◆ Assignment
Show, in full, each line of the data that contains "Really".

[Data records]
******************************

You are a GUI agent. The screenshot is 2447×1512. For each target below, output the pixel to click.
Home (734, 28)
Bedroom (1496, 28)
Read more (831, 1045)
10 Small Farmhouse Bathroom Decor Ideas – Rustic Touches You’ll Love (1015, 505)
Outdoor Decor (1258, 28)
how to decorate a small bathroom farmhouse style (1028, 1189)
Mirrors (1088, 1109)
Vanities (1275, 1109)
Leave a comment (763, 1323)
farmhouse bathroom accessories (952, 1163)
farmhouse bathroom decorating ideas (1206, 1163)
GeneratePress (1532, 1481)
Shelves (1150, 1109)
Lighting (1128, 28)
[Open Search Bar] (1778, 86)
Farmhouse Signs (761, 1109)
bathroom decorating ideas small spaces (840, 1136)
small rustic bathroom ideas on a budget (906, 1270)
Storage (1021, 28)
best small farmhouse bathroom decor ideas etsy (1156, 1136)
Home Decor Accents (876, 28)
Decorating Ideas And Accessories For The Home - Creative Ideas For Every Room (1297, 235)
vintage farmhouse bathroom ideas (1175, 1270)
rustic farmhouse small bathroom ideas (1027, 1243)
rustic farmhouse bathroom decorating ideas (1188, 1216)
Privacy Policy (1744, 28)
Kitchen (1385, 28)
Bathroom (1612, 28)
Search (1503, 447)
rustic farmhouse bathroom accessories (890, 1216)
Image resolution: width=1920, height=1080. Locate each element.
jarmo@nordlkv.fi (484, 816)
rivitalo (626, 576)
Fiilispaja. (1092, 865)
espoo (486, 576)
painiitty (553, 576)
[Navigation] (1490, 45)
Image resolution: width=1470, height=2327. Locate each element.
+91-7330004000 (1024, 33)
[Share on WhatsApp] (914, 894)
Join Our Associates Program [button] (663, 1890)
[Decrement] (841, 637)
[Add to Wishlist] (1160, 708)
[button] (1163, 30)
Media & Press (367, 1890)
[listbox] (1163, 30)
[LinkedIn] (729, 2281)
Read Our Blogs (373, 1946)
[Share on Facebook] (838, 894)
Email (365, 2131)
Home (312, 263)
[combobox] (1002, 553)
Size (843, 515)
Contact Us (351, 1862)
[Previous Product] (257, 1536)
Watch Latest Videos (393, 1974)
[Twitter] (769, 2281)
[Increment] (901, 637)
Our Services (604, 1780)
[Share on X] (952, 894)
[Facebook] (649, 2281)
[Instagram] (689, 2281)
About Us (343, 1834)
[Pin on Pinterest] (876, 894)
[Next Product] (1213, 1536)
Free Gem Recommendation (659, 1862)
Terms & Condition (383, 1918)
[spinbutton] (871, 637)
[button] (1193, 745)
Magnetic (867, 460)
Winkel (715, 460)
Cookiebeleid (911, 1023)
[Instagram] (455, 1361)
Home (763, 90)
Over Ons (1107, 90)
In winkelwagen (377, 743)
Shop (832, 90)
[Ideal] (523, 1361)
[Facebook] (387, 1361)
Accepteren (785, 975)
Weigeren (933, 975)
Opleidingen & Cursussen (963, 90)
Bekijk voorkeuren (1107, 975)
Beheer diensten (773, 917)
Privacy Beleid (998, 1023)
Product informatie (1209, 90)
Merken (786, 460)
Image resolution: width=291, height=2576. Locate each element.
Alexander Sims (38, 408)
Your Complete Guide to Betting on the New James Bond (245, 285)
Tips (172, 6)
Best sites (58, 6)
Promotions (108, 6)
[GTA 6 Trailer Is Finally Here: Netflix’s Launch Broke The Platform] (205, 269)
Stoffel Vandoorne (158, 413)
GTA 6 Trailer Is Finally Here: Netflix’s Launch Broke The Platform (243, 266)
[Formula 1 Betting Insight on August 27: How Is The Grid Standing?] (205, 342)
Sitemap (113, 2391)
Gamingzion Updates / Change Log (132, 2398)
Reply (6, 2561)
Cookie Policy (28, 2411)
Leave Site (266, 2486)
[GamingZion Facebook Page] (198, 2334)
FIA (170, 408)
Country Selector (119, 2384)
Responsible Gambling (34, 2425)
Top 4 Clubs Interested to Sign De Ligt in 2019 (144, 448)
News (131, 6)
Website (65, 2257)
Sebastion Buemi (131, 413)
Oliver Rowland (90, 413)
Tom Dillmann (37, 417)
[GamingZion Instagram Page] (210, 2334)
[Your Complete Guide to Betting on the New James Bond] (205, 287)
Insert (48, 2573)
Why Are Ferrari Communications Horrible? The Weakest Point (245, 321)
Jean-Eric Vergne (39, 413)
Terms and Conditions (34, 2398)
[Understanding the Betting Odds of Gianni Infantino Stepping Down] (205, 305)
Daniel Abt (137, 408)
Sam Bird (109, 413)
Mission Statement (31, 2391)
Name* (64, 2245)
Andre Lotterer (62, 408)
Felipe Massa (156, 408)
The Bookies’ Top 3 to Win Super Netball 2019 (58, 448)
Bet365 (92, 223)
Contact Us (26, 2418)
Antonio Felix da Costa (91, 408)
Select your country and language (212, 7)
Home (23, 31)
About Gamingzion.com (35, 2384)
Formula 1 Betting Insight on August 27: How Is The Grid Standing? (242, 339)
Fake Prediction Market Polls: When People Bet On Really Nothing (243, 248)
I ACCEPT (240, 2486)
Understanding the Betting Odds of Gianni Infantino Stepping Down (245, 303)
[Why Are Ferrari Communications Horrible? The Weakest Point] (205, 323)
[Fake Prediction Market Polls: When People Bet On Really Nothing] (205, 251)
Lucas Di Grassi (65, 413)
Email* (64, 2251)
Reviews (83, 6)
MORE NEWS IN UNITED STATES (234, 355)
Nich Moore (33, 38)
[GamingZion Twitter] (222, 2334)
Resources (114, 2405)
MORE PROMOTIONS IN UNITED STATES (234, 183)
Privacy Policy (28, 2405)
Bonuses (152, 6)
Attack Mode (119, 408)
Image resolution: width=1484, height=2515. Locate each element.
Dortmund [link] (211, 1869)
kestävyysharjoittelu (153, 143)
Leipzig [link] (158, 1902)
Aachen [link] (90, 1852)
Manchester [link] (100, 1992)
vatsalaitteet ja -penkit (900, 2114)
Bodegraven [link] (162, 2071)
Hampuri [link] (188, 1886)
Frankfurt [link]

******************************

◆ Response
Fake Prediction Market Polls: When People Bet On Really Nothing (243, 248)
[Fake Prediction Market Polls: When People Bet On Really Nothing] (205, 251)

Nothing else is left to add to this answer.